> [EXERCISE GOAL]: Your answer should be the lines of the data below that contain "panel".

> [MATERIAL TO PROCESS]:
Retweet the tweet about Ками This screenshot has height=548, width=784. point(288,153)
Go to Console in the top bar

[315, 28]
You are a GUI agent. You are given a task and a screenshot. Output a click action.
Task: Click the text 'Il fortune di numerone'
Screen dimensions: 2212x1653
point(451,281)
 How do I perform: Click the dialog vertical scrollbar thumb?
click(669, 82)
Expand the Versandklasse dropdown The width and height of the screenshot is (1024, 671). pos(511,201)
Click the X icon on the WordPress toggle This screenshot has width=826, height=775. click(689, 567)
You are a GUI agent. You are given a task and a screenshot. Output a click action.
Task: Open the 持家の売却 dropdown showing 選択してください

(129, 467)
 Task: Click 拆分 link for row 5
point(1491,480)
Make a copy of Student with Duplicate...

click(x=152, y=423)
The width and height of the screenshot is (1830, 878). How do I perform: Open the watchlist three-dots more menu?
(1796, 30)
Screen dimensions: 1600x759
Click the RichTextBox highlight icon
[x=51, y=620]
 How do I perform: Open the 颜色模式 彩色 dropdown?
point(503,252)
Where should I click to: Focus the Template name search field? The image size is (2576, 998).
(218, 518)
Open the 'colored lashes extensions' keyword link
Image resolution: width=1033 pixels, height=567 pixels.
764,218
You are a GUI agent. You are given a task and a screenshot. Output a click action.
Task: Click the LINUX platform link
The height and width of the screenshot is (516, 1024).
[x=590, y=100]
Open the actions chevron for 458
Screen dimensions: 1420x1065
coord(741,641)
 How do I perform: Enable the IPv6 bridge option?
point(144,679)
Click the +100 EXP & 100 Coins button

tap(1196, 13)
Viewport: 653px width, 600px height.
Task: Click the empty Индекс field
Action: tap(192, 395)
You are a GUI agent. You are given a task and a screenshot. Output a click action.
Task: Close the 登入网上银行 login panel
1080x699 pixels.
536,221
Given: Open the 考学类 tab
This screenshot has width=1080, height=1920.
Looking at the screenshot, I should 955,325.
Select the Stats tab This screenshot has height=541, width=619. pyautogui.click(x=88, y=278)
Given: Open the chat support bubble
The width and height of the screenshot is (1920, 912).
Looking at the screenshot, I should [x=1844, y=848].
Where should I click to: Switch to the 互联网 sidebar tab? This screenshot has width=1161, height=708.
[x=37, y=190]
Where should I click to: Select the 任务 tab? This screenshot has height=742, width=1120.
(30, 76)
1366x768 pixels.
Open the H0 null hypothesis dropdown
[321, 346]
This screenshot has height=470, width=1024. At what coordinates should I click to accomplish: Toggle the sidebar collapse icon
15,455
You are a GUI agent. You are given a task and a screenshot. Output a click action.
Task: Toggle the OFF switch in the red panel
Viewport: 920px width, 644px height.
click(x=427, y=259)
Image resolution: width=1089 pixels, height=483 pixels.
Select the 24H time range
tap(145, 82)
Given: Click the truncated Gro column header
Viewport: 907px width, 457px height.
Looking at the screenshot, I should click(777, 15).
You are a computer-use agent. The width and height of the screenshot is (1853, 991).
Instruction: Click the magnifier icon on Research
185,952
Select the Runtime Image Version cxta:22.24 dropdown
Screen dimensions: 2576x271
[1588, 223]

> [ANSWER]:
Task: Close the 登入网上银行 login panel
Task: Toggle the OFF switch in the red panel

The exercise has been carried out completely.